**WHAT THE EXERCISE ASKS:** How would you continue the forum question about generating unique ids for the column values in a multi-dimensional array, picking up after the last CSV line shown?

**STUDY TEXT:**
▬▬▬▬▬▬
Generate unique ids for all column values in a multi-dimensional array

Question

I have a file which looks like this:

Papiers peints > 3D et Perspective > 3D
Papiers peints > Carte du monde
Papiers peints > Fleurs
Papiers peints > Fleurs > Coquelicots
Tableaux > Cartes du monde
Tableaux > Fleurs
Tableaux > Fleurs > Coquelicots

and which I then transform into a properly formatted csv like this:

"Papiers peints","3D et Perspective","3D"
"Papiers peints","Carte du monde",
"Papiers peints","Fleurs",
"Papiers peints","Fleurs","Coquelicots"
"Tableaux","Cartes du monde",
"Tableaux","Fleurs",
"Tableaux","Fleurs","Coquelicots"
▬▬▬▬▬▬
**ENTRIES SUPPLIED:**
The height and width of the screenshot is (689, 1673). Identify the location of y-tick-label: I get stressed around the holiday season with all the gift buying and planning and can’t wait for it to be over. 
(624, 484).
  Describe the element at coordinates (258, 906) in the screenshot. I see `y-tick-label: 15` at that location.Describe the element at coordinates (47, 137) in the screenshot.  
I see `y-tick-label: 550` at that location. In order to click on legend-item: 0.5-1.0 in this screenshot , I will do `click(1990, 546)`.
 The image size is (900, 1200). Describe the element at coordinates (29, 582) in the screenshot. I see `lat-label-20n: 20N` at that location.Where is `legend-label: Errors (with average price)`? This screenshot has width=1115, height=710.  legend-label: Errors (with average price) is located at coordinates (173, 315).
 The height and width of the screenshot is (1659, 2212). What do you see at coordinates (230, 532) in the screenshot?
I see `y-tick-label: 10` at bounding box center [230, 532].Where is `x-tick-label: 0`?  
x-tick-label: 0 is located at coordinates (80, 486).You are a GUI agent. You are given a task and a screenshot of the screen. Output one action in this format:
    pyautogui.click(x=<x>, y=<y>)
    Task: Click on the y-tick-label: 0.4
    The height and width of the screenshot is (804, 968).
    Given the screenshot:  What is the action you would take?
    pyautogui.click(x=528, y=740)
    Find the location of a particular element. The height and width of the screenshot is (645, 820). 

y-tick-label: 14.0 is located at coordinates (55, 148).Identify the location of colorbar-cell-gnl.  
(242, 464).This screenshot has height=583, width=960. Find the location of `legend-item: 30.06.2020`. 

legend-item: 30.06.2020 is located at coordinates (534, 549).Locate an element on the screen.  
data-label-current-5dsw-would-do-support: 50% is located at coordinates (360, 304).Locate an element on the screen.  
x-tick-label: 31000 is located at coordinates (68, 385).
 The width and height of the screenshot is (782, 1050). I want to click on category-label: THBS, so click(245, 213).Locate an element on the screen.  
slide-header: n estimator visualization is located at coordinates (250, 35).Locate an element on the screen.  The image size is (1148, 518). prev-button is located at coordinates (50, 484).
▬▬▬▬▬▬
**ANSWER BOX:**
What I need is for each of these fields to have its own unique ID, which has to be an integer. This is how it should look like

"Papiers peints",101,"3D et Perspective",1001,"3D",10001
"Papiers peints",101,"Carte du monde",1002,,
"Papiers peints",101,"Fleurs",1003,,
"Papiers peints",101,"Fleurs",1003,"Coquelicots",10002
"Tableaux",102,"Cartes du monde",1004,,
"Tableaux",102,"Fleurs",1005,,
"Tableaux",102,"Fleurs",1005,"Coquelicots",10003

The names themselves don't matter at all and there will always be duplicates. I can solve this easily by uploading to a database. Then I do:

select distinct COL1, give them their respective IDs
select COL2, group by COL1, COL2, give them their respective IDs
select COL3, group by COL1, COL2,COL3, give them their respective IDs
repeat for as many times as needed, which can be quite a lot

How do I do this in PHP without having to use a database? A straight answer would be nice, but even a design idea would help a lot.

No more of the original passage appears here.